>> START TASK INPUT

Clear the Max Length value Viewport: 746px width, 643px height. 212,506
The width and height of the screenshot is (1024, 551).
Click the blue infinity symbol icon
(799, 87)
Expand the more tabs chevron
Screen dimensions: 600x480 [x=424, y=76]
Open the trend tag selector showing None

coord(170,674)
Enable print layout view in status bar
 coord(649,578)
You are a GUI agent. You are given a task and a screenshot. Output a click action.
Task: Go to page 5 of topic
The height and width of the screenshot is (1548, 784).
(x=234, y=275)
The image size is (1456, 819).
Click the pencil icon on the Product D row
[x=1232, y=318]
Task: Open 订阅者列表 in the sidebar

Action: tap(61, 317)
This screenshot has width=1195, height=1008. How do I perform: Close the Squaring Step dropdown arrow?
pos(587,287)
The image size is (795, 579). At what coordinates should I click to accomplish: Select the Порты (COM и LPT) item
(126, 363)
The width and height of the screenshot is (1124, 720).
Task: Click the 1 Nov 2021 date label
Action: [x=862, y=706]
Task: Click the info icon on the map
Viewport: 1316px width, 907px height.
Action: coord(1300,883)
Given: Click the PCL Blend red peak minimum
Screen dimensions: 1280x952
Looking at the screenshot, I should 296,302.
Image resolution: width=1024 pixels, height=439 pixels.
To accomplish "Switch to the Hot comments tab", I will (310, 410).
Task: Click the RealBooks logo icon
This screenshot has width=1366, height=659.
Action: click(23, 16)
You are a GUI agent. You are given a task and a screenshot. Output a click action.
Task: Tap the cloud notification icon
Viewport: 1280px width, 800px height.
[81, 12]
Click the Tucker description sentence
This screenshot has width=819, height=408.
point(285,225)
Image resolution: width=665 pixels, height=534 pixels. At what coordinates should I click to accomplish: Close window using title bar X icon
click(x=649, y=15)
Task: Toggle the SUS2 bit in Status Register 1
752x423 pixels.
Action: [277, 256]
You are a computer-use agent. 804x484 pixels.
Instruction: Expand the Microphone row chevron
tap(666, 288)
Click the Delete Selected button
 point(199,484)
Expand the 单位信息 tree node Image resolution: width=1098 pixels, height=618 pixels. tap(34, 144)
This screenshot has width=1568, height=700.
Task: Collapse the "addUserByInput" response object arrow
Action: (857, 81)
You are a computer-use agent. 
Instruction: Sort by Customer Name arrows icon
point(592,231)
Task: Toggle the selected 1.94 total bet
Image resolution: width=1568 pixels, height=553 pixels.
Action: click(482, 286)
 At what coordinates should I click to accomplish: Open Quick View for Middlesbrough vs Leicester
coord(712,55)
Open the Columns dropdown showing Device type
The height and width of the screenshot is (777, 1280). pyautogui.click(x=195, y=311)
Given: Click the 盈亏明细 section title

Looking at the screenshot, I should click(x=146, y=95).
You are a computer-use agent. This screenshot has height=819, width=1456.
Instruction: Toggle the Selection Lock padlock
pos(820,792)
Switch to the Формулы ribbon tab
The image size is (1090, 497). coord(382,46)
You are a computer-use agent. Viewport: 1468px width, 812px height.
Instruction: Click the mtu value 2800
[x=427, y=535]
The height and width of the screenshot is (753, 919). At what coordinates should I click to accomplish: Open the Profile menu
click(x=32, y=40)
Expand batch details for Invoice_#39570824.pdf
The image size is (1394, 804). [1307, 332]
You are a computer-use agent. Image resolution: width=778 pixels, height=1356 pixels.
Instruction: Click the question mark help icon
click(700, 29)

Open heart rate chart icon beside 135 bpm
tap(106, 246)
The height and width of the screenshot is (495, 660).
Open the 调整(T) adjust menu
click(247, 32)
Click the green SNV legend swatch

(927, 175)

>> END TASK INPUT

→ PROBLEM STATEMENT:
Transcribe the rows verbatim, from the line containing "You are a computer-use agent. Viewport: 1468px" through the final row, inclusive.

→ SOLUTION:
You are a computer-use agent. Viewport: 1468px width, 812px height.
Instruction: Click the mtu value 2800
[x=427, y=535]
The height and width of the screenshot is (753, 919). At what coordinates should I click to accomplish: Open the Profile menu
click(x=32, y=40)
Expand batch details for Invoice_#39570824.pdf
The image size is (1394, 804). [1307, 332]
You are a computer-use agent. Image resolution: width=778 pixels, height=1356 pixels.
Instruction: Click the question mark help icon
click(700, 29)

Open heart rate chart icon beside 135 bpm
tap(106, 246)
The height and width of the screenshot is (495, 660).
Open the 调整(T) adjust menu
click(247, 32)
Click the green SNV legend swatch

(927, 175)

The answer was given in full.